補貼因此成為氫能產業的核心變量。美國《通脹削減法案》下的45V清潔氫稅收抵免,最高可達每公斤3美元;若一個項目的綠氫成本本身約為每公斤4至6美元,補貼佔比便可能高達一半甚至更多。中國則以燃料電池汽車示範城市群為抓手,部分城市群補助上限約17億至18.7億元人民幣。這些政策有助於跨過早期成本高、基建不足、用戶不敢買的門檻,但也容易使企業把「拿補貼」誤當成「有市場」。
問題不在於政府不該補貼。新產業早期往往需要公共資金分擔風險,太陽能、風電、電動車都曾如此。真正的問題是補貼是否買來了成本下降、技術進步和真實需求,還是只買來了產能、概念和地方招商數字。若企業收入高度依賴政府獎補,主營業務毛利長期為負,現金流靠補貼與融資續命,這便不是產業培育,而是政策扭曲。
泡沫不看口號,要看三組指標
判斷氫能是否出現泡沫,不能只看新聞熱度,而要看三組指標。第一,是項目從「宣布」到「最終投資決定」的比例。氫能委員會稱,截至2025年,全球已有逾500個成熟清潔氫項目、承諾投資約1,100億美元;但國際能源署同時指出,2030年低排放氫潛在產量預測已由上一年的4,900萬噸下調至3,700萬噸,原因包括項目取消、成本上升和政策不確定。這種「承諾投資增加、遠期預測下修」的反差,本身就是泡沫警訊。

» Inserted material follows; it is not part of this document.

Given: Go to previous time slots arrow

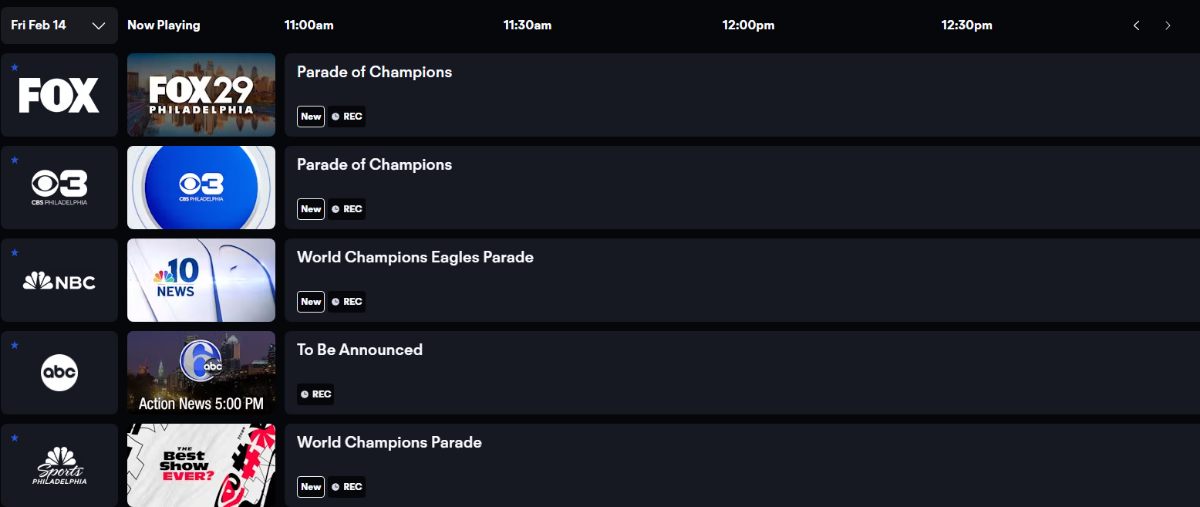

第二,是企業盈利對補貼的依賴度。若一家企業扣除政府補助後持續虧損,且補貼佔淨利潤比例超過50%,甚至補貼大於全年盈利,就應被視為高風險公司。氫能設備、燃料電池車、加氫站運營商尤其需要警惕,因為其收入往往受地方示範政策、採購節奏和能源價格共同影響。
第三,是需求端是否真能付費。氫能最適合重工業、化工、航運、長距離重卡等難以直接電氣化的場景,而非所有能源場景都適合「氫化」。若企業商業計劃建立在「未來會有大量需求」之上,卻沒有長期購氫合約、穩定用戶和可驗證成本曲線,估值再高也只是預期資產。
對投資者而言,氫能不是不能投,而是不能按新能源早期故事盲目投。應優先考察四件事:補貼退坡後是否仍有毛利;客戶是否願意簽長約;技術路線是否具備成本下降空間;企業現金流能否支撐項目建成。政策可以點火,但不能永遠充當燃料。氫能若要走出泡沫,最終必須從「補貼驅動」轉向「需求驅動」。市場被政策扶上馬並不可怕,可怕的是馬一離開政策,就不會自己走路。